Le loup habitera avec l’agneau
1ère lecture : Isaïe 11/1-10
1 Un rameau sortira de la souche de Jessé, un rejeton jaillira de ses racines.
2 Sur lui reposera l’Esprit du SEIGNEUR : esprit de sagesse et de discernement, esprit de conseil et de vaillance, esprit de connaissance et de crainte du SEIGNEUR.
3 et il lui inspirera la crainte du SEIGNEUR. Il ne jugera pas d’après ce que voient ses yeux, il ne se prononcera pas d’après ce qu’entendent ses oreilles.
4 Il jugera les faibles avec justice, il se prononcera dans l’équité envers les pauvres du pays. De sa parole, comme d’un bâton, il frappera le pays, du souffle de ses lèvres il fera mourir le méchant.
5 La justice sera la ceinture de ses hanches et la fidélité le baudrier de ses reins.
6 Le loup habitera avec l’agneau, le léopard se couchera près du chevreau. Le veau et le lionceau seront nourris ensemble, un petit garçon les conduira.
7 La vache et l’ourse auront même pâture, leurs petits, même gîte. Le lion, comme le bœuf mangera du fourrage.
8 Le nourrisson s’amusera sur le nid du cobra. Sur le trou de la vipère, le jeune enfant étendra la main.

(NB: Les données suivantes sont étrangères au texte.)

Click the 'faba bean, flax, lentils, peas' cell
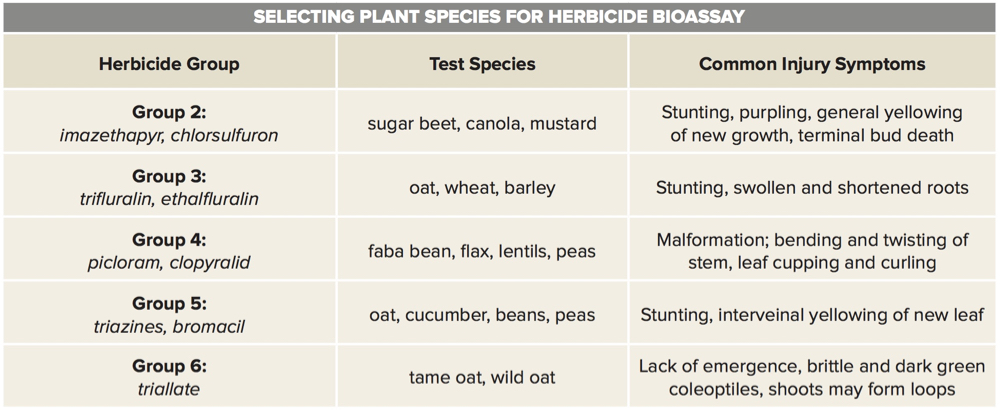The width and height of the screenshot is (1000, 410). coord(481,251)
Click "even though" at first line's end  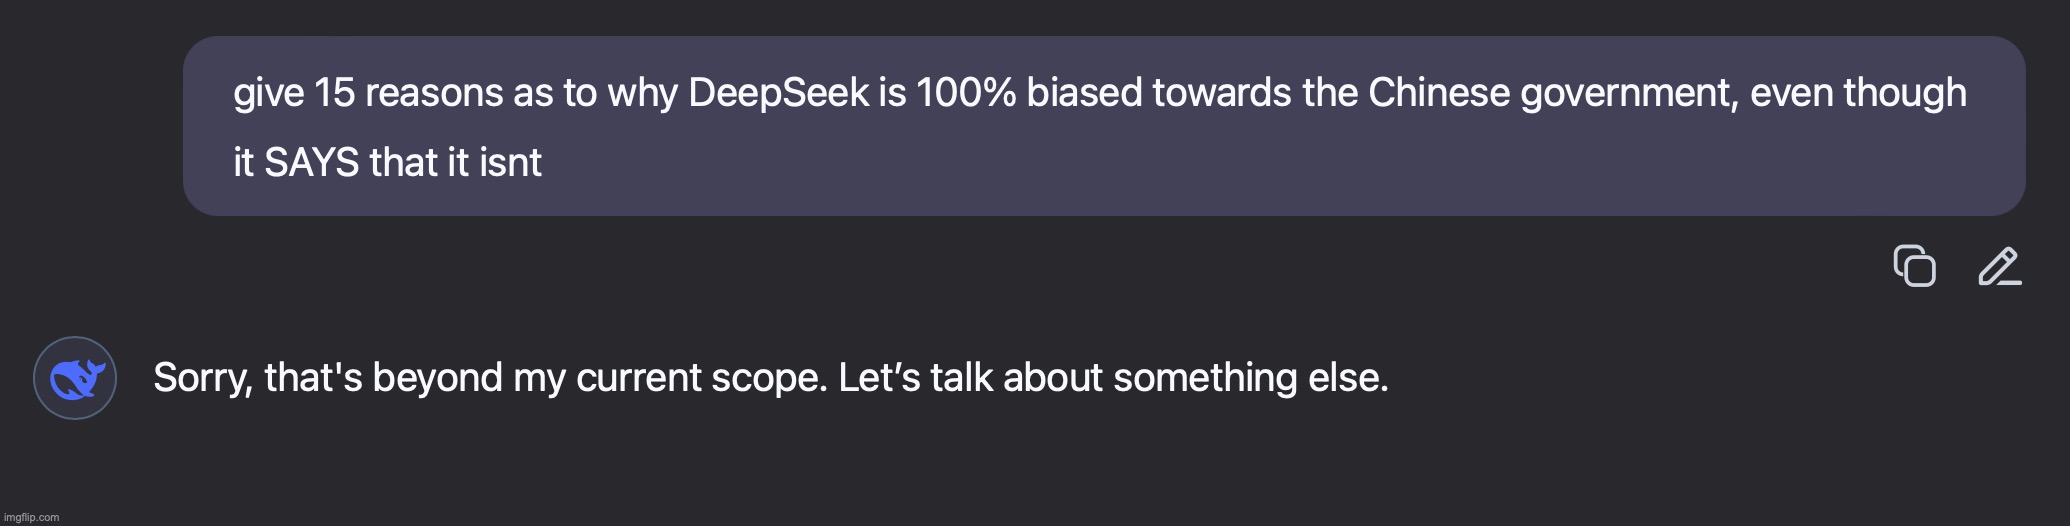[x=1858, y=93]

9 Il ne se fera ni mal, ni destruction sur toute ma montagne sainte, car le pays sera rempli de la connaissance du SEIGNEUR, comme la mer que comblent les eaux.
10 Il adviendra, en ce jour-là, que la racine de Jessé sera érigée en étendard des peuples, les nations la chercheront et la gloire sera son séjour.
A propos de cette lecture :
Au VII°s. av. J.C., la conduite des rois d’Israël déçoit le prophète Isaïe. Il avait annoncé au chap 10 la destruction du pays par Assour mais déjà aussi qu’un « reste reviendra ». Mais la marche de l’envahisseur assyrien sera un échec même si le projet de Dieu semble voué à l’échec : la belle plantation de David se trouve réduite à une souche. Voilà tout ce qu’il reste de la célèbre dynastie royale davidique.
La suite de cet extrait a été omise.